Observe the highly methylated region in the 5' promoter region (right-most CpG island). Recall that for this gene transcription occurs in the reverse strand. More interesting, observe the highly methylated regions that overlap the initiation of each of the two annotated transcripts (two middle CpG islands).

Differential Analysis of Methylation Patterns

In the study by Serre et al. another cell line is also analyzed. New cells (DICERex5) are derived from the same HCT116 colon cancer cells after truncating the DICER1 alleles. It has been reported in literature [5] that there is a localized change of DNA methylation at small number of gene promoters. In this example, you will find significant 100-bp windows in two sample replicates of the DICERex5 cells following the same approach as the parental HCT116 cells, and then you will search statistically significant differences between the two cell lines.
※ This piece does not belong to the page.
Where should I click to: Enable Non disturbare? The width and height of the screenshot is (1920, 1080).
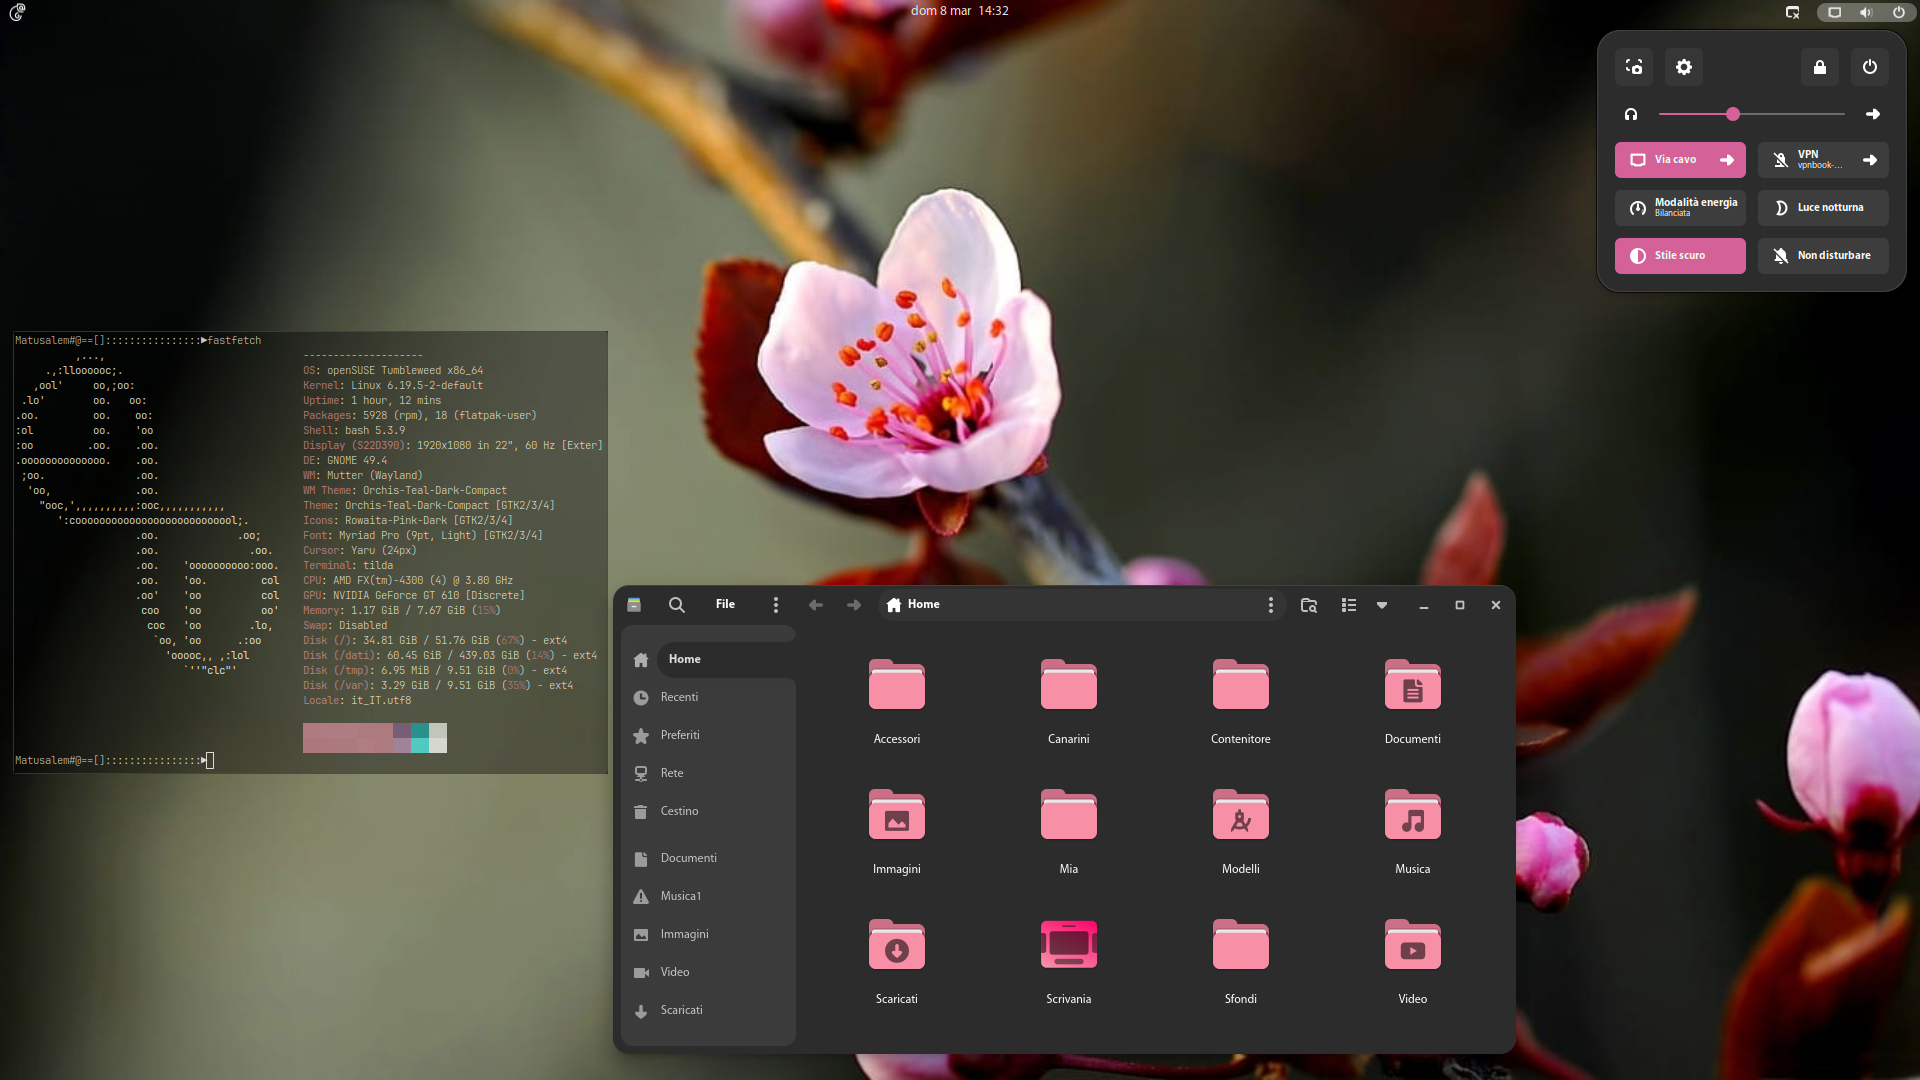point(1823,256)
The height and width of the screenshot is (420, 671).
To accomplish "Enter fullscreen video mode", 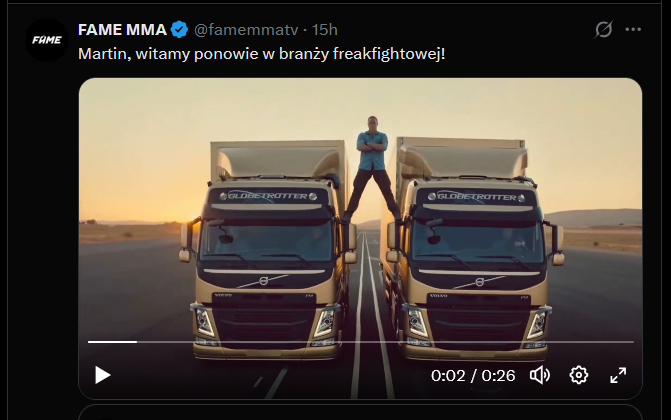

The helper function getWindowCounts captures the similar steps to find windows with significant coverage as before. getWindowCounts returns vectors with counts, p-values, and false discovery rates for each new replicate.

bm_dicer_1 = BioMap('SRR030222.bam','SelectRef','gi|224589821|ref|NC_000009.11|');
bm_dicer_2 = BioMap('SRR030223.bam','SelectRef','gi|224589821|ref|NC_000009.11|');
[counts_3,pval3,fdr3] = getWindowCounts(bm_dicer_1,4,w,100);
[counts_4,pval4,fdr4] = getWindowCounts(bm_dicer_2,4,w,100);
w3 = fdr3<.01; % logical vector indicating significant windows in DICERex5_1
w4 = fdr4<.01; % logical vector indicating significant windows in DICERex5-2
w34 = w3 & w4; % logical vector indicating significant windows in both replicates
Number_of_sig_windows_DICERex5_1 = sum(w3)
Number_of_sig_windows_DICERex5_2 = sum(w4)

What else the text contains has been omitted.